Chris also tells me about how to make the jar or bottle more decorative. “You can add all sorts of decoration into the container, small pebbles vermiculite, sand, gravel, pumice, wood fibre, but it’s all for decoration really.”  

Pesticide free
One of the things that attracts Chris to this way of growing is the fact that it eliminates the need for pesticides “Most pest and diseases come from the soil so thuis eliminates the problem. Also research has shown that growing plants in this method saves water as it can be regulated so there is no loss.  Some methods are used commercially for decorative and edible crops, some roots don’t sit in water, they are just dangling into containers that either have a very high humidity for the roots to absorb the moisture or the roots are sprayed with a fine water mist to ensure that they don’t rot. The methods are very imaginative and they work, some plants are even grown in sealed units and fed carbon dioxide. The crop yields can be far greater grown in this way and the idea is spreading around the world very quickly,”  Chris enthuses. 

Easy maintenance
In the home though it’s a bit more basic and all I would recommend is to change the water a few  times a year to stop too much algae growing, there shouldn’t be any small from the water so it only needs changing when about half of the water in the container has evaporated.” Chris tells me some of the best plants to grow in this way.  “There are some really easy to grow variety of houseplants such as the bussie lizzy, spider plants, ivy, bamboo, impatiens, begonias, summer bedding plants like petunias, the list is long, try experimenting with some of your favourites, you could even try perennials or shrub cuttings.  You could even grow most herbs too and harvest the leaves as they grow, but after a year they will either need planting in the garden or throwing onto the compost heap, but not before you have taken cuttings and started the whole process again.”

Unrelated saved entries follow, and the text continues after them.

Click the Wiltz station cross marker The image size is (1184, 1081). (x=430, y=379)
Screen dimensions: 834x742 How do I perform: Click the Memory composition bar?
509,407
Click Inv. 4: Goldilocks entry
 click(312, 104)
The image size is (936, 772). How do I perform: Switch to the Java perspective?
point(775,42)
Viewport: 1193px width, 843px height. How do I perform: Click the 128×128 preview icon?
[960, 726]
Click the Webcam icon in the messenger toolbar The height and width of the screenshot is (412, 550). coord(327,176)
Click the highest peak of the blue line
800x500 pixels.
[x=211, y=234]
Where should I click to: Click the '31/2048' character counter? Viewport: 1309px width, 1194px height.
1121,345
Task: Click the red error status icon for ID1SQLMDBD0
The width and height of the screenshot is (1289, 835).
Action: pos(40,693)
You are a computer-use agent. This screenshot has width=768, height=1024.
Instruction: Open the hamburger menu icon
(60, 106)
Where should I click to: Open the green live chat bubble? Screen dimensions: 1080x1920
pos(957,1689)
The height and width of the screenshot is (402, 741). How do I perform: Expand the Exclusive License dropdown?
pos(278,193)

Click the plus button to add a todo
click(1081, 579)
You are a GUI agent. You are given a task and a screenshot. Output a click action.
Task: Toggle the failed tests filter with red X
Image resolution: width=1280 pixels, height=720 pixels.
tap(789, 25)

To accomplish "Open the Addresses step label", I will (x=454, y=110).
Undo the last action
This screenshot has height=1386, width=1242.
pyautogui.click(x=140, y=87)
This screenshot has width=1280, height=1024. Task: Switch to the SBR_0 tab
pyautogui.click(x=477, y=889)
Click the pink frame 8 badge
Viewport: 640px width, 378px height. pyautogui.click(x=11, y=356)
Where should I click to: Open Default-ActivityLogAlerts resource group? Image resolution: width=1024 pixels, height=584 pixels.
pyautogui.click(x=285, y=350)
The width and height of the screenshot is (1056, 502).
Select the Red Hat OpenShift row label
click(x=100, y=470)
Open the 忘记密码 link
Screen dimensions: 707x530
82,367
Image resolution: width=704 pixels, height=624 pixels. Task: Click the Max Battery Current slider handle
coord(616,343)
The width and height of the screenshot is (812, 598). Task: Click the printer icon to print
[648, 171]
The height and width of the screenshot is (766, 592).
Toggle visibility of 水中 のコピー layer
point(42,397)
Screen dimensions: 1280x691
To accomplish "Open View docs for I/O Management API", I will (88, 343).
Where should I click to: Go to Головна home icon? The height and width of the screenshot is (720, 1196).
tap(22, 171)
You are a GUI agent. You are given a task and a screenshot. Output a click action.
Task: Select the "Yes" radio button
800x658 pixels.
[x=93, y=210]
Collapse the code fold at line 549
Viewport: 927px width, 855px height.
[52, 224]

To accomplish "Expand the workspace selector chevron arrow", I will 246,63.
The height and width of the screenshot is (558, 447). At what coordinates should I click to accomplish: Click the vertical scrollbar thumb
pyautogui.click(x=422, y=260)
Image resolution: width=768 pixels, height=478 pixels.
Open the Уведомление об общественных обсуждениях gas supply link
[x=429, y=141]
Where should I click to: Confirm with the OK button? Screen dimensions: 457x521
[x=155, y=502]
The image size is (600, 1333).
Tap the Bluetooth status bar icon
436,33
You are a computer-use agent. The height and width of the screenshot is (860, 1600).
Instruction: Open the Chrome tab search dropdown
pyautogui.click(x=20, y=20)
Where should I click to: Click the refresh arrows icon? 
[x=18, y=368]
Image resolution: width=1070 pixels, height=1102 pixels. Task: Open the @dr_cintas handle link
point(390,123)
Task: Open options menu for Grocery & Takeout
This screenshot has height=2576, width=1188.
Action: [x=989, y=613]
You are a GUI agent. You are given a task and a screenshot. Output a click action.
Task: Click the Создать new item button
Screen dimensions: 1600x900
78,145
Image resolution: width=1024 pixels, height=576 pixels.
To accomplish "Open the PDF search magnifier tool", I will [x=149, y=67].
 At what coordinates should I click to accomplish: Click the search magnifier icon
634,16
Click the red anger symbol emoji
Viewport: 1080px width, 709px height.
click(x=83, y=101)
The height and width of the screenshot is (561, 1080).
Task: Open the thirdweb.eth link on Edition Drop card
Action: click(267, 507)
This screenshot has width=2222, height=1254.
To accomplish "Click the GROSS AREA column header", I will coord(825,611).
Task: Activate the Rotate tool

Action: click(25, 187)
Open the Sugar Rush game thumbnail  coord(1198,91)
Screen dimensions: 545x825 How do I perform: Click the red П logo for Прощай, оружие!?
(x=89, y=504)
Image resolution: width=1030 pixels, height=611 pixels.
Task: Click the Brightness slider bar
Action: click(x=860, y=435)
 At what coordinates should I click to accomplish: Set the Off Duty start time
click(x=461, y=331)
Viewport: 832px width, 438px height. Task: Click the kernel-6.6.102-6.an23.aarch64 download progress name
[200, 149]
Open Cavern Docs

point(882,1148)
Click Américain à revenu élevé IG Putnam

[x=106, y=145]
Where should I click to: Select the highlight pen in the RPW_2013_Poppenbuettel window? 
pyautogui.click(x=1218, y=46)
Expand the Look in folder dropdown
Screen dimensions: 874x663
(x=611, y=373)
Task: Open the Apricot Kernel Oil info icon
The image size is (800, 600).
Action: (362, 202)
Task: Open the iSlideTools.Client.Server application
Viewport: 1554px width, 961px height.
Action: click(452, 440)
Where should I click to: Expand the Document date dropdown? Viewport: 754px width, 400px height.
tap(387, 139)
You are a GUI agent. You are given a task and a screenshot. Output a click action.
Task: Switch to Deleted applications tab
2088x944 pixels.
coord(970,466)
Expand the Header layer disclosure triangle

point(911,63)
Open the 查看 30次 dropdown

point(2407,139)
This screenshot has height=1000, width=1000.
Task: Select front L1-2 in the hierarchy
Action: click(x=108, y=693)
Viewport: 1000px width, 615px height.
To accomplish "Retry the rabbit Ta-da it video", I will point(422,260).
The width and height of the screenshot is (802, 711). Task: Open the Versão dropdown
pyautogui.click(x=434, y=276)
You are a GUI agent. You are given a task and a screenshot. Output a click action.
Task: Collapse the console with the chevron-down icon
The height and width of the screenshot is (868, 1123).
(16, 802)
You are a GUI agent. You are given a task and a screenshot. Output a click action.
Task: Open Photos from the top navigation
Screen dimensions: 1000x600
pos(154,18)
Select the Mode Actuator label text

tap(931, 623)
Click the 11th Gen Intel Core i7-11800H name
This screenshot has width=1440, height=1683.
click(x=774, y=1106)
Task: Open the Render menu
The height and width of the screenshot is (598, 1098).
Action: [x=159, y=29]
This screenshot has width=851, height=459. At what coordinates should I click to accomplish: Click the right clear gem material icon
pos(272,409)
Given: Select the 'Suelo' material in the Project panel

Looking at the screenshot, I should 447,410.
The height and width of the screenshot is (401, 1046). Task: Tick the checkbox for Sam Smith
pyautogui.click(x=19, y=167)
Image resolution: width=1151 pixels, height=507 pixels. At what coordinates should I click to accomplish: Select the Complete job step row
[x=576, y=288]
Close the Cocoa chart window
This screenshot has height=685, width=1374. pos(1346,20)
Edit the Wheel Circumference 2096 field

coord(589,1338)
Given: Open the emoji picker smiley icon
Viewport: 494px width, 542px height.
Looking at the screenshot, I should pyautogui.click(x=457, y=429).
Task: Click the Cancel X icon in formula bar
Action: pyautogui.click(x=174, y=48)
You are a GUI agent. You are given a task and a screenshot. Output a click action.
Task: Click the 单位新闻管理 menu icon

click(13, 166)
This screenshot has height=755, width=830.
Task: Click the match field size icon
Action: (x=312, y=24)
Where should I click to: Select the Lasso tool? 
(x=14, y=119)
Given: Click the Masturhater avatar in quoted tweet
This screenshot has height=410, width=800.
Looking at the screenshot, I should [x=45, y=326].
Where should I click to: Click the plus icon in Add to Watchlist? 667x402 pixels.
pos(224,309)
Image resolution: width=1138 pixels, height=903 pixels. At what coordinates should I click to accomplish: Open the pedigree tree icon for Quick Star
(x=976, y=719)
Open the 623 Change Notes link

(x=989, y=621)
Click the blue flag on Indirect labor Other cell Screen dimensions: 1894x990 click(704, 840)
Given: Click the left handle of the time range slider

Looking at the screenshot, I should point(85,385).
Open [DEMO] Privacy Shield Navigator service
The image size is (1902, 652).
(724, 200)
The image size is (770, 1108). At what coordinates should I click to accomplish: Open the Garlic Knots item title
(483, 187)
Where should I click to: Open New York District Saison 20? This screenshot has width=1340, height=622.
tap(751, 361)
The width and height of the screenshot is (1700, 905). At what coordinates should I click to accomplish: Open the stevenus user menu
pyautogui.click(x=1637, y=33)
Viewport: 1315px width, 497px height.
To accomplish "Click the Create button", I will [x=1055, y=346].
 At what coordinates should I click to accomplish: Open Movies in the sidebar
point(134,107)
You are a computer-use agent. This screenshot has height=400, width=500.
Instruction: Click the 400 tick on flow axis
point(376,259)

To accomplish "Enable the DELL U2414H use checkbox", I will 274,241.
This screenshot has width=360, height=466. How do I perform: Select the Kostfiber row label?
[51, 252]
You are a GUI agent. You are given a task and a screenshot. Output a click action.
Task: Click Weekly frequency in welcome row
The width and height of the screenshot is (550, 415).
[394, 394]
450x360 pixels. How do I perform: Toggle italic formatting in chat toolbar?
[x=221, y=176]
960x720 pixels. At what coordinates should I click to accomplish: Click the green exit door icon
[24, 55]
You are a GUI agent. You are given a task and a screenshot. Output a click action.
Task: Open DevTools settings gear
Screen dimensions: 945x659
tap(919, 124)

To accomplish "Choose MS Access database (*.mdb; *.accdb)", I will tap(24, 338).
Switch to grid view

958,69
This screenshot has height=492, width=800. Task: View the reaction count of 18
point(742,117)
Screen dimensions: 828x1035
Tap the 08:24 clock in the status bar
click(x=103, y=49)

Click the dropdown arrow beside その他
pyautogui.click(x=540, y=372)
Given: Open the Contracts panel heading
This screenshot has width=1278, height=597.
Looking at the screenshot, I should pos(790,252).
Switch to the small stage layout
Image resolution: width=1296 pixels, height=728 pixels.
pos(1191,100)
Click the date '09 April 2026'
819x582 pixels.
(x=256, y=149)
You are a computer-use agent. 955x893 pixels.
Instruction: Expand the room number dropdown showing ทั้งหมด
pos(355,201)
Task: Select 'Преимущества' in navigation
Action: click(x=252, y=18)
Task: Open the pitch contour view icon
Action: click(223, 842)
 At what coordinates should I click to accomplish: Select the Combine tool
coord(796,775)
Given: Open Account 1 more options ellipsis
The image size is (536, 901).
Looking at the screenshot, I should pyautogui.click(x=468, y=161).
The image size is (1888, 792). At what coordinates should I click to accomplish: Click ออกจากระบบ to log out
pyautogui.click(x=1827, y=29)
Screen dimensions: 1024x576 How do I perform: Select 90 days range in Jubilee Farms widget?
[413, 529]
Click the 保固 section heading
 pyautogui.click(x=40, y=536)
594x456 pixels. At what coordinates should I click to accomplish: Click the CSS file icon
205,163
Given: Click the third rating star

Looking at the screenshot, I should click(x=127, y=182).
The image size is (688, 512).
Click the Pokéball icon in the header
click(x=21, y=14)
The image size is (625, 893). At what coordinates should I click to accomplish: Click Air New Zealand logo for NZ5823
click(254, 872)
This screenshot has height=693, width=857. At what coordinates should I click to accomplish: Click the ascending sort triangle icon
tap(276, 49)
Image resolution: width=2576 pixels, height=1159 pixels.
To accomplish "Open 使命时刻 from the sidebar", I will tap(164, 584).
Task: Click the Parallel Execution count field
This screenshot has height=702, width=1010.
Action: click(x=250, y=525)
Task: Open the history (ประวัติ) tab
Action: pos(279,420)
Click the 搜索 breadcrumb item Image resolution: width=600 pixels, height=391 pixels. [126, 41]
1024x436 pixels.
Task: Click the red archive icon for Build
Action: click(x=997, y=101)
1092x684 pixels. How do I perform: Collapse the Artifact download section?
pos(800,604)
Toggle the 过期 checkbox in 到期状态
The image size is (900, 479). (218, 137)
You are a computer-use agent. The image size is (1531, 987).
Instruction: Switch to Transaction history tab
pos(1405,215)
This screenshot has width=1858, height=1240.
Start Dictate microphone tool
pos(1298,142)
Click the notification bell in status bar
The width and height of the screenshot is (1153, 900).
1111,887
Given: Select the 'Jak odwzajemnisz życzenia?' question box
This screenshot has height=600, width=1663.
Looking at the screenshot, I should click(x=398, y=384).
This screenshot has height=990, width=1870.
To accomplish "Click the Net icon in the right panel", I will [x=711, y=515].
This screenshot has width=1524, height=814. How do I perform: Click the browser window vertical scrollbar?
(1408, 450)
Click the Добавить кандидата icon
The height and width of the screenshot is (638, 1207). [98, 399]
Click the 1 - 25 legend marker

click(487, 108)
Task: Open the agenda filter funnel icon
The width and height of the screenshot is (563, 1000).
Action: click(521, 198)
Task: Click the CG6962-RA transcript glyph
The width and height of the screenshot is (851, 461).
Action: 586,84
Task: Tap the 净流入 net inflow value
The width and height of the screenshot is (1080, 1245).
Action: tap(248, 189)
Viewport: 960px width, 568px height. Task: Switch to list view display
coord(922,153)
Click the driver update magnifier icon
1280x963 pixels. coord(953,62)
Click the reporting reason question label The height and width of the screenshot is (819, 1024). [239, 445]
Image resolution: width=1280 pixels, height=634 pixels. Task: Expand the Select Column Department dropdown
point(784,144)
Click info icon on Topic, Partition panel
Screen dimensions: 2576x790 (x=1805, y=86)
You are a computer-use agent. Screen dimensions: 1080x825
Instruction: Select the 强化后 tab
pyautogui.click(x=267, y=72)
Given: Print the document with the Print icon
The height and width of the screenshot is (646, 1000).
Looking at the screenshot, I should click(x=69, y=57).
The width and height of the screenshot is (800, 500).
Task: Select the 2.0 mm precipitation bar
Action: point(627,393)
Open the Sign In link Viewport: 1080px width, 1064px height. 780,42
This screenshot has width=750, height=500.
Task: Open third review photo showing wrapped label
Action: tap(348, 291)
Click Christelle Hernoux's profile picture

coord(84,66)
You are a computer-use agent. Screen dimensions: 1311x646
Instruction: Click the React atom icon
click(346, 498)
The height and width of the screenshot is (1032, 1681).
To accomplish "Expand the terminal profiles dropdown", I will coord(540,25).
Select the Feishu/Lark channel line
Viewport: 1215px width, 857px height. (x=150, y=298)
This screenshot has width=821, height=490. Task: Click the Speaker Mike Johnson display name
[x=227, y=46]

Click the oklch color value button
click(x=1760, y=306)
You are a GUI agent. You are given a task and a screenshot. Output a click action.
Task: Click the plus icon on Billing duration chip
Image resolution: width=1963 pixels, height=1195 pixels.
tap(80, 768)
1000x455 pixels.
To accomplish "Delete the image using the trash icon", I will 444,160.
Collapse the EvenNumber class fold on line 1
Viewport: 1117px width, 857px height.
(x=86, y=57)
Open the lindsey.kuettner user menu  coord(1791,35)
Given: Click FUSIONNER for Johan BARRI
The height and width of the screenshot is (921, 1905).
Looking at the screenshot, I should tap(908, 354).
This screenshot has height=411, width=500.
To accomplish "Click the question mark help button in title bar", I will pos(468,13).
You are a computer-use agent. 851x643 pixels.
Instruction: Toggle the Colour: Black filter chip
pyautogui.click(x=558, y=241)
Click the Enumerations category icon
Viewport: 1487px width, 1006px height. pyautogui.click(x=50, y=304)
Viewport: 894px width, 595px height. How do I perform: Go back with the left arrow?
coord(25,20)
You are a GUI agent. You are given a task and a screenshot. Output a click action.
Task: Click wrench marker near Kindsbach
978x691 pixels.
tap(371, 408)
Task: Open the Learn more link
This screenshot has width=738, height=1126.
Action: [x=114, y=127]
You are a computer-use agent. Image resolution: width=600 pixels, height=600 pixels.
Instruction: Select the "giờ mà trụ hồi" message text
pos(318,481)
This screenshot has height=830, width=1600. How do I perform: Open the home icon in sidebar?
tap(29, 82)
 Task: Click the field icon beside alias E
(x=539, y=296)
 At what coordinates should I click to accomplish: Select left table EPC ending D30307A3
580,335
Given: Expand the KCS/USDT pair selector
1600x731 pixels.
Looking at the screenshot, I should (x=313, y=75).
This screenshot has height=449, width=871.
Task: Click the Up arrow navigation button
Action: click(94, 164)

“This type of growing has been around since the 15th century, Chris concludes, it’s increasing in popularity now and there is a lot of investment and scientific research ongoing to find the best methods of growing.  It has a lot of advantages but also a few disadvantages such as high energy use to construct the growing units on a commercial level.  Just before we sit down for tea, Chris concludes by saying “The rice fields in China have got it just about right!”